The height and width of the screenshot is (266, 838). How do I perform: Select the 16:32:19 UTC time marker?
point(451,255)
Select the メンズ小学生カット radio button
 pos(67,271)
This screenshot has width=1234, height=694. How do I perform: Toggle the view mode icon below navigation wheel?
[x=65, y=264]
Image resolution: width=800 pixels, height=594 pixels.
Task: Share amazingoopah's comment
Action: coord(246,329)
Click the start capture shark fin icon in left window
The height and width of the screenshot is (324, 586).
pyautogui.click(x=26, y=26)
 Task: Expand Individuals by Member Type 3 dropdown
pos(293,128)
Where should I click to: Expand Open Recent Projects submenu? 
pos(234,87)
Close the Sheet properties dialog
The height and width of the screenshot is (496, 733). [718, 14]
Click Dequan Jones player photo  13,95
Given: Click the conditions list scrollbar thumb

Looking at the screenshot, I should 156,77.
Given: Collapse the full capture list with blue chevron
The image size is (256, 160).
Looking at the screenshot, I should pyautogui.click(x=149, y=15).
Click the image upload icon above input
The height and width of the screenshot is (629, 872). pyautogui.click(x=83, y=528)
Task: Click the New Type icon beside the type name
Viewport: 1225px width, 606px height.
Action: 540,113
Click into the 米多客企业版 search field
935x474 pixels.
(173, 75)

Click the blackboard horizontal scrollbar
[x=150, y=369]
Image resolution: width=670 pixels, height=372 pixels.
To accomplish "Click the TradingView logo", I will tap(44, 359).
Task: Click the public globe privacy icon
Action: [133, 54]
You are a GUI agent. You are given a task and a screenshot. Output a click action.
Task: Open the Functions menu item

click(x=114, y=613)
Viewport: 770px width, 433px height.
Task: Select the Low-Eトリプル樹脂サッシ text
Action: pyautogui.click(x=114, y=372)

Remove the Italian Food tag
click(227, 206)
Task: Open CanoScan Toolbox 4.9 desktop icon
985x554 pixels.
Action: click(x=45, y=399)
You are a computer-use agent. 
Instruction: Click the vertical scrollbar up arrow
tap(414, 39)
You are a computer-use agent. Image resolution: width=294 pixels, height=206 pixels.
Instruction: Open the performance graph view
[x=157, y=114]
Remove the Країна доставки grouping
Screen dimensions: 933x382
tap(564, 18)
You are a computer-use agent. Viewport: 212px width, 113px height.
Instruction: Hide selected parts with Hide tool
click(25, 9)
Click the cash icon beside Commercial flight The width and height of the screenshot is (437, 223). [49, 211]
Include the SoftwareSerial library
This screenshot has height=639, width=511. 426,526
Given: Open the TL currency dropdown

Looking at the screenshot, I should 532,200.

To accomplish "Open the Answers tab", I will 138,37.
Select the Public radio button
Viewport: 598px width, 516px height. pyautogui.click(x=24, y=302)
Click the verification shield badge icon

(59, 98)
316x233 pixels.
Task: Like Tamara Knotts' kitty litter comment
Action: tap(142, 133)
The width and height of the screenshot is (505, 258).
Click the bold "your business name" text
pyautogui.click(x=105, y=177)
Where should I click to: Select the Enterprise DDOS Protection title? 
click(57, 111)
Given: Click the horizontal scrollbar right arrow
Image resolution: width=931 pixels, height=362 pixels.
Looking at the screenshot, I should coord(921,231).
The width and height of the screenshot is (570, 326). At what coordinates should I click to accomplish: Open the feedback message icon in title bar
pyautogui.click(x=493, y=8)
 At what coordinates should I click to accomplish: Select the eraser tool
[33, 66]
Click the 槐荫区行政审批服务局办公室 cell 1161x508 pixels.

● ● ●

◆ Requirement:
This exercise calls for every record above to be written out again exactly.

◆ Response:
The height and width of the screenshot is (266, 838). How do I perform: Select the 16:32:19 UTC time marker?
point(451,255)
Select the メンズ小学生カット radio button
 pos(67,271)
This screenshot has width=1234, height=694. How do I perform: Toggle the view mode icon below navigation wheel?
[x=65, y=264]
Image resolution: width=800 pixels, height=594 pixels.
Task: Share amazingoopah's comment
Action: coord(246,329)
Click the start capture shark fin icon in left window
The height and width of the screenshot is (324, 586).
pyautogui.click(x=26, y=26)
 Task: Expand Individuals by Member Type 3 dropdown
pos(293,128)
Where should I click to: Expand Open Recent Projects submenu? 
pos(234,87)
Close the Sheet properties dialog
The height and width of the screenshot is (496, 733). [718, 14]
Click Dequan Jones player photo  13,95
Given: Click the conditions list scrollbar thumb

Looking at the screenshot, I should 156,77.
Given: Collapse the full capture list with blue chevron
The image size is (256, 160).
Looking at the screenshot, I should pyautogui.click(x=149, y=15).
Click the image upload icon above input
The height and width of the screenshot is (629, 872). pyautogui.click(x=83, y=528)
Task: Click the New Type icon beside the type name
Viewport: 1225px width, 606px height.
Action: 540,113
Click into the 米多客企业版 search field
935x474 pixels.
(173, 75)

Click the blackboard horizontal scrollbar
[x=150, y=369]
Image resolution: width=670 pixels, height=372 pixels.
To accomplish "Click the TradingView logo", I will tap(44, 359).
Task: Click the public globe privacy icon
Action: [133, 54]
You are a GUI agent. You are given a task and a screenshot. Output a click action.
Task: Open the Functions menu item

click(x=114, y=613)
Viewport: 770px width, 433px height.
Task: Select the Low-Eトリプル樹脂サッシ text
Action: pyautogui.click(x=114, y=372)

Remove the Italian Food tag
click(227, 206)
Task: Open CanoScan Toolbox 4.9 desktop icon
985x554 pixels.
Action: click(x=45, y=399)
You are a computer-use agent. 
Instruction: Click the vertical scrollbar up arrow
tap(414, 39)
You are a computer-use agent. Image resolution: width=294 pixels, height=206 pixels.
Instruction: Open the performance graph view
[x=157, y=114]
Remove the Країна доставки grouping
Screen dimensions: 933x382
tap(564, 18)
You are a computer-use agent. Viewport: 212px width, 113px height.
Instruction: Hide selected parts with Hide tool
click(25, 9)
Click the cash icon beside Commercial flight The width and height of the screenshot is (437, 223). [49, 211]
Include the SoftwareSerial library
This screenshot has height=639, width=511. 426,526
Given: Open the TL currency dropdown

Looking at the screenshot, I should 532,200.

To accomplish "Open the Answers tab", I will 138,37.
Select the Public radio button
Viewport: 598px width, 516px height. pyautogui.click(x=24, y=302)
Click the verification shield badge icon

(59, 98)
316x233 pixels.
Task: Like Tamara Knotts' kitty litter comment
Action: tap(142, 133)
The width and height of the screenshot is (505, 258).
Click the bold "your business name" text
pyautogui.click(x=105, y=177)
Where should I click to: Select the Enterprise DDOS Protection title? 
click(57, 111)
Given: Click the horizontal scrollbar right arrow
Image resolution: width=931 pixels, height=362 pixels.
Looking at the screenshot, I should coord(921,231).
The width and height of the screenshot is (570, 326). At what coordinates should I click to accomplish: Open the feedback message icon in title bar
pyautogui.click(x=493, y=8)
 At what coordinates should I click to accomplish: Select the eraser tool
[33, 66]
Click the 槐荫区行政审批服务局办公室 cell 1161x508 pixels.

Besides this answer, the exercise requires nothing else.